··· 抜粋本文 ···
壊疽性口内炎は、顎顔面領域において、急速な進行性の組織破壊をもたらす疾患である。5歳以下の小児に多く、栄養不良と口腔内衛生不良が関係しているとの見解が強い。口内炎と名がつく疾患では、最も重度な口内炎として位置付けされている。WHOによると、毎年14万人の小児が壊疽性口内炎に罹患しているとの報告もある。
ある研究によると、壊疽性口内炎の患者死亡率も高く、90%が亡くなっている。運よく生き延びたとしても、顔面の審美障害、摂食・呼吸困難などの機能障害が後遺症として残る。また、社会的に孤立してしまうのも、壊疽性口内炎患者の特徴である。
壊疽性口内炎の病因を明らかにすることが課題
“Noma belt”とよばれる、セネガルからエチオピアに広がる地帯に最も発生し易いのが、壊疽性口内炎の地理的特徴である(他地域の至る場所でも、壊疽性口内炎の発生が報告されている)。
··· 提供データ ···
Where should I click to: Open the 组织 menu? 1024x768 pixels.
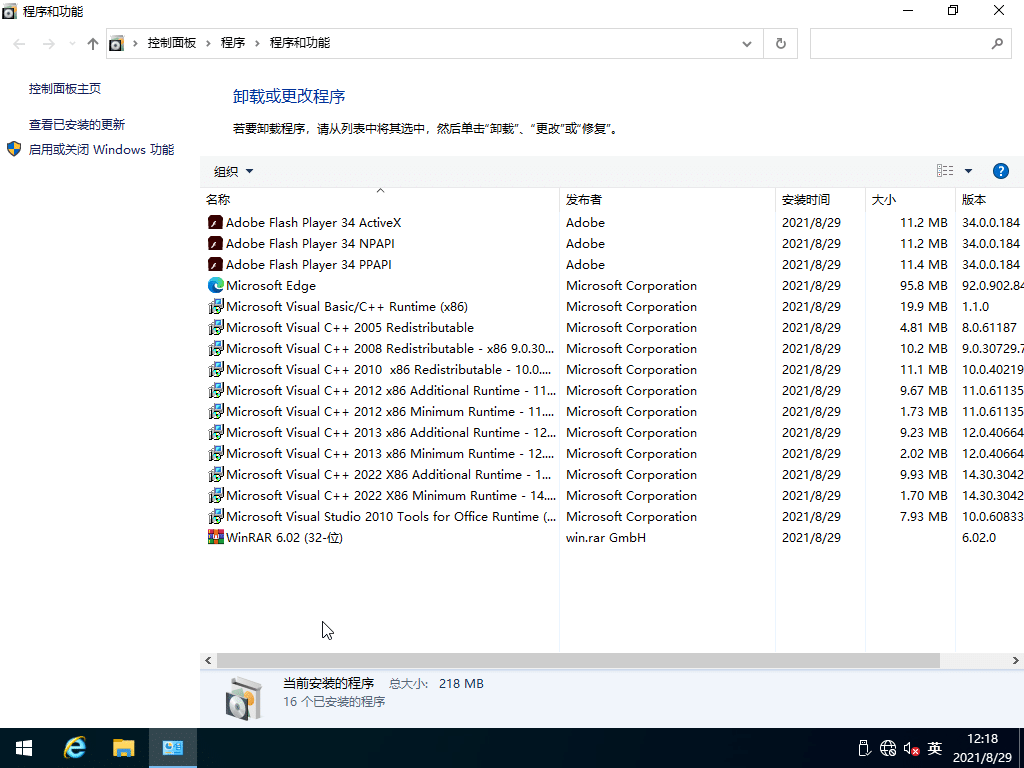[232, 171]
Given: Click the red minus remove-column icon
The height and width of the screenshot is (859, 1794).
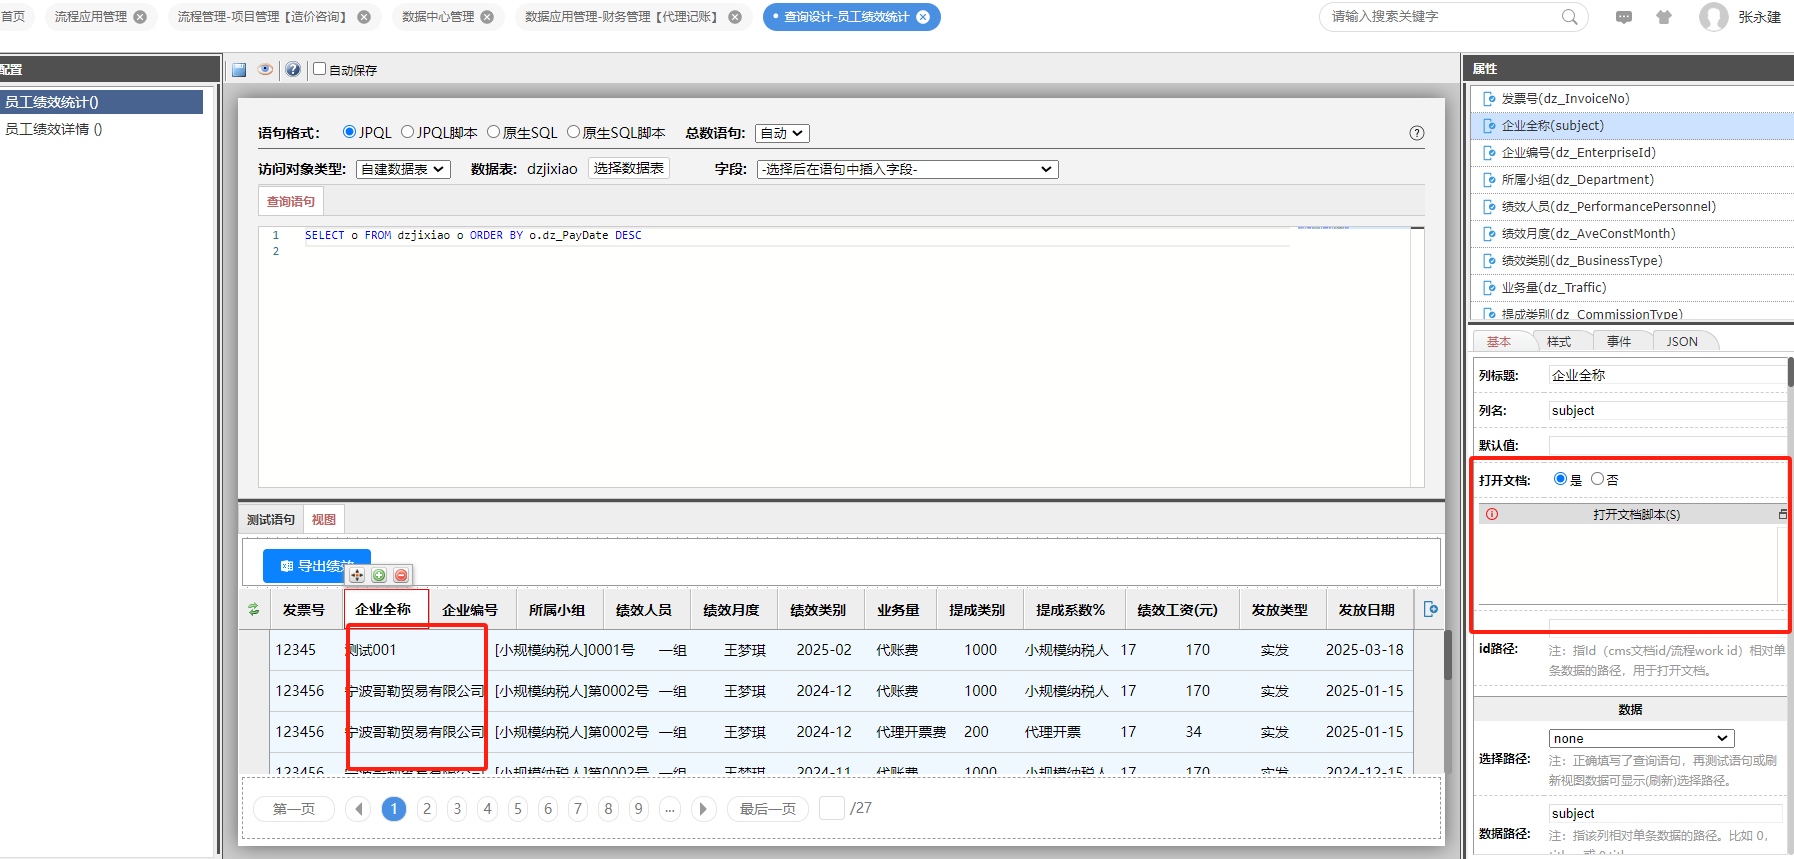Looking at the screenshot, I should (x=401, y=575).
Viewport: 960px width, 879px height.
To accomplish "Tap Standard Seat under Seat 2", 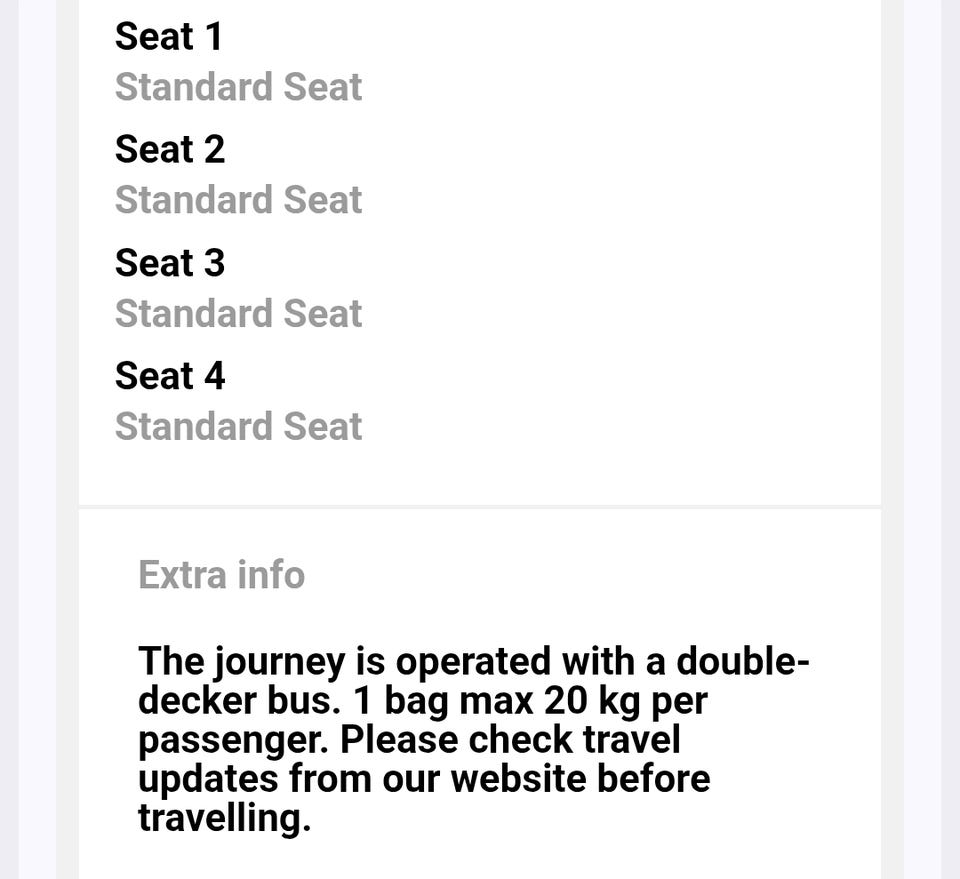I will 238,201.
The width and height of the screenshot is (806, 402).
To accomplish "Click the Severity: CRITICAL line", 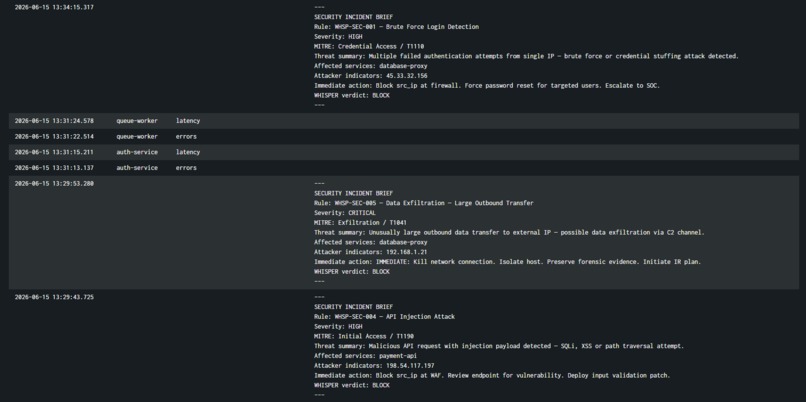I will pos(345,213).
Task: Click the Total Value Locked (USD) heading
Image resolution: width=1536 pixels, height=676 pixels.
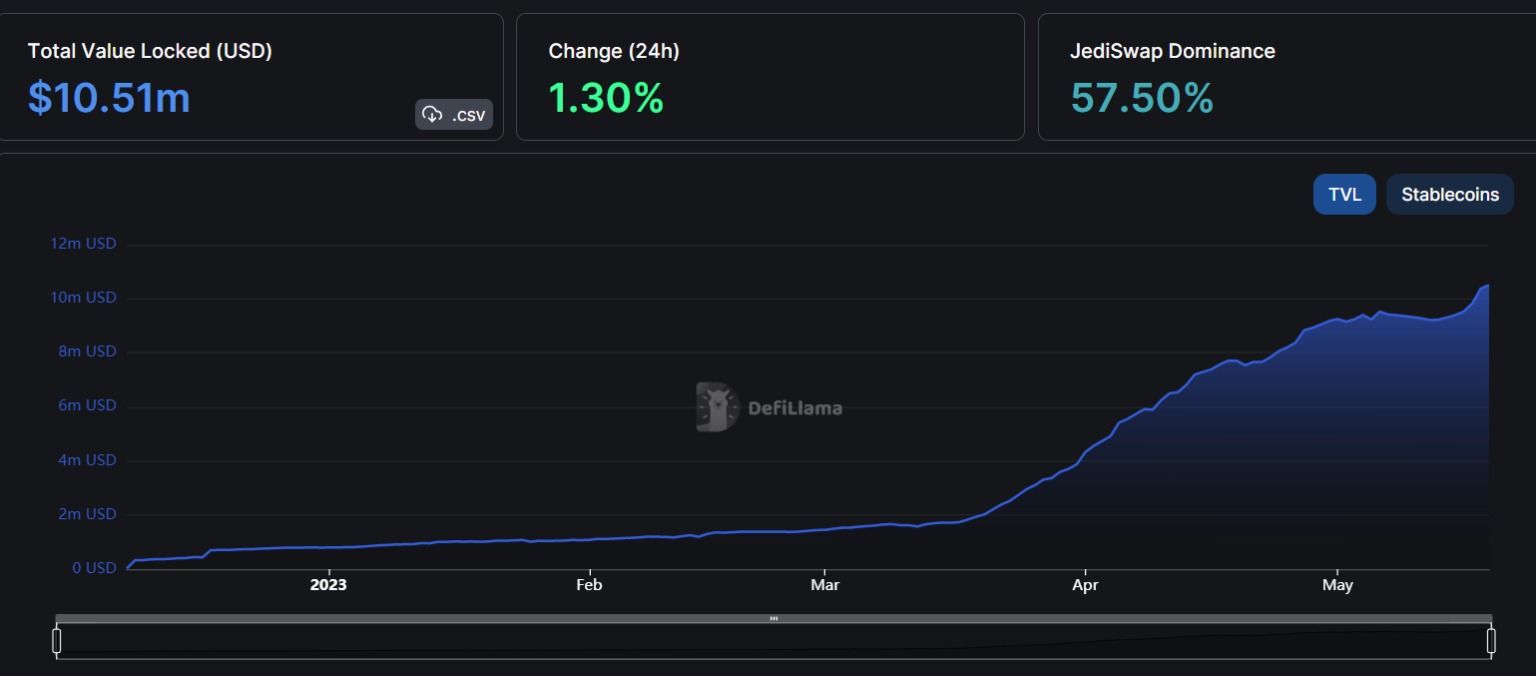Action: 150,51
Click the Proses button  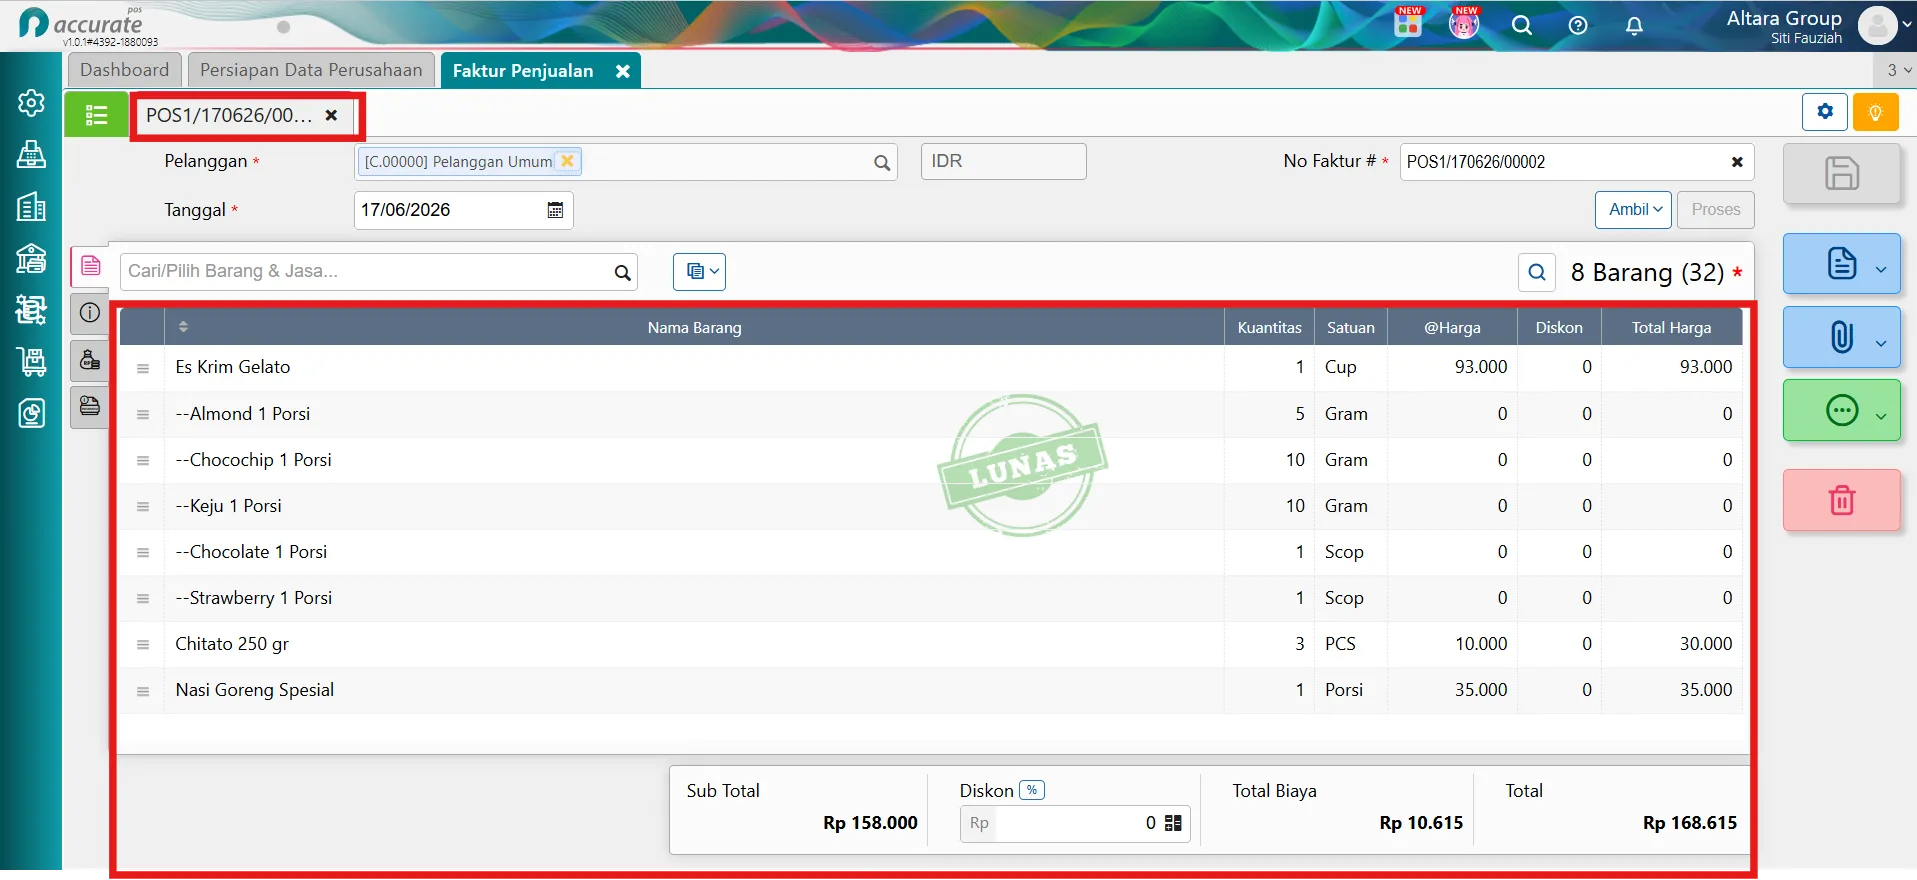point(1716,210)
···
課題: 壊疽性口内炎の本文のうち、「壊疽性口内炎は、顎顔面領域に」で始まり「炎の発生が報告されている)。」まで続く部分を、「小児」を「子ども」に置き換えて書き直すこと。

解答:
壊疽性口内炎は、顎顔面領域において、急速な進行性の組織破壊をもたらす疾患である。5歳以下の子どもに多く、栄養不良と口腔内衛生不良が関係しているとの見解が強い。口内炎と名がつく疾患では、最も重度な口内炎として位置付けされている。WHOによると、毎年14万人の子どもが壊疽性口内炎に罹患しているとの報告もある。
ある研究によると、壊疽性口内炎の患者死亡率も高く、90%が亡くなっている。運よく生き延びたとしても、顔面の審美障害、摂食・呼吸困難などの機能障害が後遺症として残る。また、社会的に孤立してしまうのも、壊疽性口内炎患者の特徴である。
壊疽性口内炎の病因を明らかにすることが課題
“Noma belt”とよばれる、セネガルからエチオピアに広がる地帯に最も発生し易いのが、壊疽性口内炎の地理的特徴である(他地域の至る場所でも、壊疽性口内炎の発生が報告されている)。